Brighton Odyssey

“Brighton in October”. These are not words that you normally associate with “blazing sun” or “flat sea”. However, the impromptu ice-cream van parked in the Lido was not the only beneficiary of the unexpected heat-wave that allowed people unused to the sight of sun for, oh, practically the whole of the summer, to top-up their supplies of vitamin D and freckles.

For a number of years now, a gang of lido-goers (joined by members of the Brighton Sea Swimming Club) have made their way to Brighton on a Sunday morning in early October for an unofficial (i.e. organized privately rather than by the SLSC) end of season sea swim. We swim about 3.5 km either from Hove to the Palace Pier, or the Marina to the Palace Pier, depending on the tide. Normally, this involves hopping around on the painful shingle, trying to preserve one’s modesty with an uncooperative towel whipping around in a strong breeze. Very occasionally the sea is calm, even if the skies are grey and the water temperature hovering around 14 degrees centigrade. More often, it is at best choppy and at worst, mountainous (at which point, if one is sensible, discretion should win out over valour and diving into a large cup of coffee in a café should be the closest one gets to liquid).

This year, the first glimpse of the sea from the hills above Brighton was of a gleaming, huge pond with barely a ripple on it – we knew, from that point, that it would be a fantastic day’s swimming. This year’s swim started out from Hove, and we gathered by a bench, while Tom Hudson, who masterminded this swim, took names. Those of you who have ever been to Brighton will know that the beach is not exactly famed for its fine sand, but recently, successive storms have pushed the shingle higher up the beach exposing some sand near the water, which at least limited the duration of the undignified hobbling over pebbles to the sea.

The tide was low, so we had to wade out quite far before we could launch ourselves into water. And what water! Clear, warm (relatively speaking – I reckon it was about 16 – 17 degrees) and flat, flat, flat with a soft pinky peachy light on the horizon. Because we were swimming with the tide, we felt as if we were flying through water.

The swim took us past the silhouette of the ruined west-pier – now so battered by the elements that only the semi-submerged black skeleton of the frame remains, looking like an outsize version of an old Victorian birdcage. The water immediately surrounding the pier is dangerous because of the debris underwater. A red buoy marks the border between the dangerous part and the “safe” water so we all made sure that we skirted round it.

It was such a beautiful morning, and I was so conscious of the fact that we only rarely get days like these (even in the height of summer) that I kept having to stop every so often just to look around me and try and imprint the scenery on my memory.

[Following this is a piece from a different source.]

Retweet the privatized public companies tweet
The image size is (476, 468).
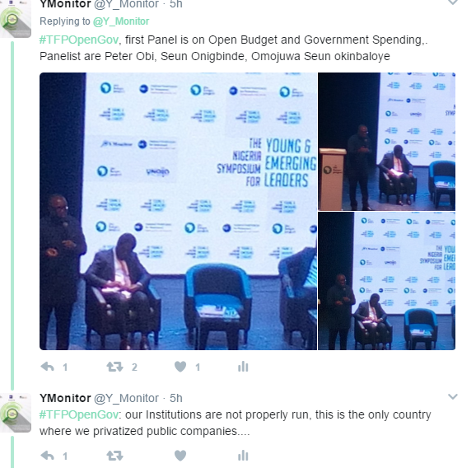pyautogui.click(x=114, y=456)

I used the end of the Palace Pier as a convenient sighting point. One of the great things about swimming in Brighton is that there are houses all along the seashore by which you can mark your progress, even if your destination does not seem to be getting any bigger. As is often the case with sea-swims, there suddenly comes a point where that destination does suddenly start to get closer, and the nearer I got to the Palace Pier, the more clearly I could pick out the individual rides and the stanchions that look so fragile but which hold up the pier in the heaviest of storms. There were already other people in the water (a number of whom, I suspected, were cooling off after partying all night – we were in Brighton after all). We were far enough out so that all you could hear was a general hum and the odd shriek. The only other sound was the water and, towards the end of the swim, the mosquito-like underwater whine of an outboard motorboat. There were a couple of paddleboarders sharing the sea with us, but that was all.

Some of the swimmers went round and then under the pier. I decided against that as I would have been far behind everybody else, and got out of the sea just before the pier where Tom, organizational genius that he is, had shoes waiting (essential for scaling the shingle hills) and bags piled up in the Brighton Sea Swimming Clubhouse. The club had generously allowed us to use their changing and shower facilities so as well as not having to change in a car park (normally the case with open water swimming) a perfect swim was topped off by a freshwater shower. Luxury! Swimming is hungry work, so it’s just as well that we all went to the Regency (a Brighton institution) for fish and chips washed down with…champagne. If you have not tried that combination before, I recommend it.

Thanks to Tom Hudson for organizing, and to the Brighton Sea Swimming Club for their hospitality. Thanks also to all the swimmers for making it such a great day out. Please note that if you fancy swimming in Brighton (or from any other part of the coast, for that matter) there are a few precautions you should take:

  1. Make sure you know when high and low tide is and where the current flows.
  2. Always let somebody know where and when you are swimming – if the beach is guarded, tell the lifeguards.
  3. If possible, try to swim with others, especially if you are unfamiliar with the area or it is isolated.
  4. Know your limits – if the sea is too rough, there is no shame in deciding not to swim.
  5. Check your exit points – are there rocks where you want to get out? Is the beach very steep (which makes it harder to leave the water)?